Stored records
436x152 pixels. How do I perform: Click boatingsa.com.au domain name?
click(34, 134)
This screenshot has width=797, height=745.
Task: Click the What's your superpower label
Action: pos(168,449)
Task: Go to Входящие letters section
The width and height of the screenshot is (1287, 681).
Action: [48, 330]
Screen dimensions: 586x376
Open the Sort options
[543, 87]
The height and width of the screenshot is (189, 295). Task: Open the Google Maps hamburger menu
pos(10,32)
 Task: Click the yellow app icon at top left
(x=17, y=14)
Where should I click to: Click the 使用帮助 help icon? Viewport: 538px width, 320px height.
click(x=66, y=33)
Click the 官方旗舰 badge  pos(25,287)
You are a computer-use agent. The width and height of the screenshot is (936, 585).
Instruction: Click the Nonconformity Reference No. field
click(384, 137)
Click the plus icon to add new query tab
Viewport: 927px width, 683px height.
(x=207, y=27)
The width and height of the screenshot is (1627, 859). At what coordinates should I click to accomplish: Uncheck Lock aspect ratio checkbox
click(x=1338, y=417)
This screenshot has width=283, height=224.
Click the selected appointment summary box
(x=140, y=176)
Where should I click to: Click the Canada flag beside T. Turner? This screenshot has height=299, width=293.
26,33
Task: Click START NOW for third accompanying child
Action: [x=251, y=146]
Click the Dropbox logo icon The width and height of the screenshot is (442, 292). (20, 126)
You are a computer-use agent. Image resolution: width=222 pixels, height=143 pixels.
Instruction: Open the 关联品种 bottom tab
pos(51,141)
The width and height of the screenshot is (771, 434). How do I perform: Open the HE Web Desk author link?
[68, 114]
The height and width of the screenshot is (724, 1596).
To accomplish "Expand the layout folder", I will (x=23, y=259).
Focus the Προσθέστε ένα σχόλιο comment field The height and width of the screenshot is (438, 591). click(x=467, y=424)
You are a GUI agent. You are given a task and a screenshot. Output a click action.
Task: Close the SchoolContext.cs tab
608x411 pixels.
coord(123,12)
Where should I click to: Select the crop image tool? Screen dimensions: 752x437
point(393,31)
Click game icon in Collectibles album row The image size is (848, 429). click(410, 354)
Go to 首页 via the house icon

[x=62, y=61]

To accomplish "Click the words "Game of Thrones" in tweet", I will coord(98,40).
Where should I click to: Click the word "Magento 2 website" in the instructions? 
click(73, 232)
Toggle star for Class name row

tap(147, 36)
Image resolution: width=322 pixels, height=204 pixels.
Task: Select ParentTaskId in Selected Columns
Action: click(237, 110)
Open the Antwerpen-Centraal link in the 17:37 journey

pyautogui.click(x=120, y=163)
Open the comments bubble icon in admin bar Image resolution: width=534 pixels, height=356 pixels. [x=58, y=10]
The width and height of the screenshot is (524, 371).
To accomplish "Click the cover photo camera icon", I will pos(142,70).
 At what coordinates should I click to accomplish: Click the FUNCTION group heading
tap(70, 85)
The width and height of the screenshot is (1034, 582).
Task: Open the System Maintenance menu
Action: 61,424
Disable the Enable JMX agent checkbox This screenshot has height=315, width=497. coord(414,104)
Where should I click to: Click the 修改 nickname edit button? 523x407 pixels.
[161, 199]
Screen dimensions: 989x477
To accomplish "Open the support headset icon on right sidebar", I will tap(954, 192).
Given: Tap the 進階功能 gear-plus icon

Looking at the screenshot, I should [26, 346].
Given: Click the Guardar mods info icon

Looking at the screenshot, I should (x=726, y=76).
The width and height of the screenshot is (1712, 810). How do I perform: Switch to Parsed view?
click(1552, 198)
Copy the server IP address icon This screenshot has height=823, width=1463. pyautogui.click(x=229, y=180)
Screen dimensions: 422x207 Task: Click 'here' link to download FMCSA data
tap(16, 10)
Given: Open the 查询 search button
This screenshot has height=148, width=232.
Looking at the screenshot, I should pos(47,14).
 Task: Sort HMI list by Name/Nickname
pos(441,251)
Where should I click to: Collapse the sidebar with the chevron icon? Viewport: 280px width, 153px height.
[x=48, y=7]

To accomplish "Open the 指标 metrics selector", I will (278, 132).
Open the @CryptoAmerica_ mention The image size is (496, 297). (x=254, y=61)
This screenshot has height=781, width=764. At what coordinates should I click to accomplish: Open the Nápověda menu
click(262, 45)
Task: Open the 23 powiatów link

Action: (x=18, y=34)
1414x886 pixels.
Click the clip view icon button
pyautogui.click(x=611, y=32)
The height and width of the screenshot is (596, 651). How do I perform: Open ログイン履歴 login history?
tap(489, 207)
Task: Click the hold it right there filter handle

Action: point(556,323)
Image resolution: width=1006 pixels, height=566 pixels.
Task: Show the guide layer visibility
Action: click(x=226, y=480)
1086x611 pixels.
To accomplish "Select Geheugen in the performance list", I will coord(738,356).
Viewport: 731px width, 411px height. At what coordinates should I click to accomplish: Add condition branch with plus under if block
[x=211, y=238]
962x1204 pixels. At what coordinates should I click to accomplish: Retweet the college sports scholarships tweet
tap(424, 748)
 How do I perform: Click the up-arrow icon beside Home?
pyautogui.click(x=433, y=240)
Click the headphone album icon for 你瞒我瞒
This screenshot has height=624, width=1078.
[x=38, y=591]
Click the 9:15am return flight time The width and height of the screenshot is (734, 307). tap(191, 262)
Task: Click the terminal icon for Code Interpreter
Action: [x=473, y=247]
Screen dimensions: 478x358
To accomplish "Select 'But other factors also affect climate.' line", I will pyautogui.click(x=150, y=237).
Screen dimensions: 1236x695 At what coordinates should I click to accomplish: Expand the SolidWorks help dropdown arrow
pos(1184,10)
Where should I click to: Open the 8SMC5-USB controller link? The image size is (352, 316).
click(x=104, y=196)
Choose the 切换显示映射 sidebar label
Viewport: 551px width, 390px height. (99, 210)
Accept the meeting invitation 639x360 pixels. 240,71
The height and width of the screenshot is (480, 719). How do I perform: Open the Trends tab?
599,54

§ How to complete this task: In your response, give all the records again with nothing altered.

§ Response area:
436x152 pixels. How do I perform: Click boatingsa.com.au domain name?
click(34, 134)
This screenshot has width=797, height=745.
Task: Click the What's your superpower label
Action: pos(168,449)
Task: Go to Входящие letters section
The width and height of the screenshot is (1287, 681).
Action: [48, 330]
Screen dimensions: 586x376
Open the Sort options
[543, 87]
The height and width of the screenshot is (189, 295). Task: Open the Google Maps hamburger menu
pos(10,32)
 Task: Click the yellow app icon at top left
(x=17, y=14)
Where should I click to: Click the 使用帮助 help icon? Viewport: 538px width, 320px height.
click(x=66, y=33)
Click the 官方旗舰 badge  pos(25,287)
You are a computer-use agent. The width and height of the screenshot is (936, 585).
Instruction: Click the Nonconformity Reference No. field
click(384, 137)
Click the plus icon to add new query tab
Viewport: 927px width, 683px height.
(x=207, y=27)
The width and height of the screenshot is (1627, 859). At what coordinates should I click to accomplish: Uncheck Lock aspect ratio checkbox
click(x=1338, y=417)
This screenshot has width=283, height=224.
Click the selected appointment summary box
(x=140, y=176)
Where should I click to: Click the Canada flag beside T. Turner? This screenshot has height=299, width=293.
26,33
Task: Click START NOW for third accompanying child
Action: [x=251, y=146]
Click the Dropbox logo icon The width and height of the screenshot is (442, 292). (20, 126)
You are a computer-use agent. Image resolution: width=222 pixels, height=143 pixels.
Instruction: Open the 关联品种 bottom tab
pos(51,141)
The width and height of the screenshot is (771, 434). How do I perform: Open the HE Web Desk author link?
[68, 114]
The height and width of the screenshot is (724, 1596).
To accomplish "Expand the layout folder", I will (x=23, y=259).
Focus the Προσθέστε ένα σχόλιο comment field The height and width of the screenshot is (438, 591). click(x=467, y=424)
You are a GUI agent. You are given a task and a screenshot. Output a click action.
Task: Close the SchoolContext.cs tab
608x411 pixels.
coord(123,12)
Where should I click to: Select the crop image tool? Screen dimensions: 752x437
point(393,31)
Click game icon in Collectibles album row The image size is (848, 429). click(410, 354)
Go to 首页 via the house icon

[x=62, y=61]

To accomplish "Click the words "Game of Thrones" in tweet", I will coord(98,40).
Where should I click to: Click the word "Magento 2 website" in the instructions? 
click(73, 232)
Toggle star for Class name row

tap(147, 36)
Image resolution: width=322 pixels, height=204 pixels.
Task: Select ParentTaskId in Selected Columns
Action: click(237, 110)
Open the Antwerpen-Centraal link in the 17:37 journey

pyautogui.click(x=120, y=163)
Open the comments bubble icon in admin bar Image resolution: width=534 pixels, height=356 pixels. [x=58, y=10]
The width and height of the screenshot is (524, 371).
To accomplish "Click the cover photo camera icon", I will pos(142,70).
 At what coordinates should I click to accomplish: Click the FUNCTION group heading
tap(70, 85)
The width and height of the screenshot is (1034, 582).
Task: Open the System Maintenance menu
Action: 61,424
Disable the Enable JMX agent checkbox This screenshot has height=315, width=497. coord(414,104)
Where should I click to: Click the 修改 nickname edit button? 523x407 pixels.
[161, 199]
Screen dimensions: 989x477
To accomplish "Open the support headset icon on right sidebar", I will tap(954, 192).
Given: Tap the 進階功能 gear-plus icon

Looking at the screenshot, I should [26, 346].
Given: Click the Guardar mods info icon

Looking at the screenshot, I should (x=726, y=76).
The width and height of the screenshot is (1712, 810). How do I perform: Switch to Parsed view?
click(1552, 198)
Copy the server IP address icon This screenshot has height=823, width=1463. pyautogui.click(x=229, y=180)
Screen dimensions: 422x207 Task: Click 'here' link to download FMCSA data
tap(16, 10)
Given: Open the 查询 search button
This screenshot has height=148, width=232.
Looking at the screenshot, I should pos(47,14).
 Task: Sort HMI list by Name/Nickname
pos(441,251)
Where should I click to: Collapse the sidebar with the chevron icon? Viewport: 280px width, 153px height.
[x=48, y=7]

To accomplish "Open the 指标 metrics selector", I will (278, 132).
Open the @CryptoAmerica_ mention The image size is (496, 297). (x=254, y=61)
This screenshot has height=781, width=764. At what coordinates should I click to accomplish: Open the Nápověda menu
click(262, 45)
Task: Open the 23 powiatów link

Action: (x=18, y=34)
1414x886 pixels.
Click the clip view icon button
pyautogui.click(x=611, y=32)
The height and width of the screenshot is (596, 651). How do I perform: Open ログイン履歴 login history?
tap(489, 207)
Task: Click the hold it right there filter handle

Action: point(556,323)
Image resolution: width=1006 pixels, height=566 pixels.
Task: Show the guide layer visibility
Action: click(x=226, y=480)
1086x611 pixels.
To accomplish "Select Geheugen in the performance list", I will coord(738,356).
Viewport: 731px width, 411px height. At what coordinates should I click to accomplish: Add condition branch with plus under if block
[x=211, y=238]
962x1204 pixels. At what coordinates should I click to accomplish: Retweet the college sports scholarships tweet
tap(424, 748)
 How do I perform: Click the up-arrow icon beside Home?
pyautogui.click(x=433, y=240)
Click the headphone album icon for 你瞒我瞒
This screenshot has height=624, width=1078.
[x=38, y=591]
Click the 9:15am return flight time The width and height of the screenshot is (734, 307). tap(191, 262)
Task: Click the terminal icon for Code Interpreter
Action: [x=473, y=247]
Screen dimensions: 478x358
To accomplish "Select 'But other factors also affect climate.' line", I will pyautogui.click(x=150, y=237).
Screen dimensions: 1236x695 At what coordinates should I click to accomplish: Expand the SolidWorks help dropdown arrow
pos(1184,10)
Where should I click to: Open the 8SMC5-USB controller link? The image size is (352, 316).
click(x=104, y=196)
Choose the 切换显示映射 sidebar label
Viewport: 551px width, 390px height. (99, 210)
Accept the meeting invitation 639x360 pixels. 240,71
The height and width of the screenshot is (480, 719). How do I perform: Open the Trends tab?
599,54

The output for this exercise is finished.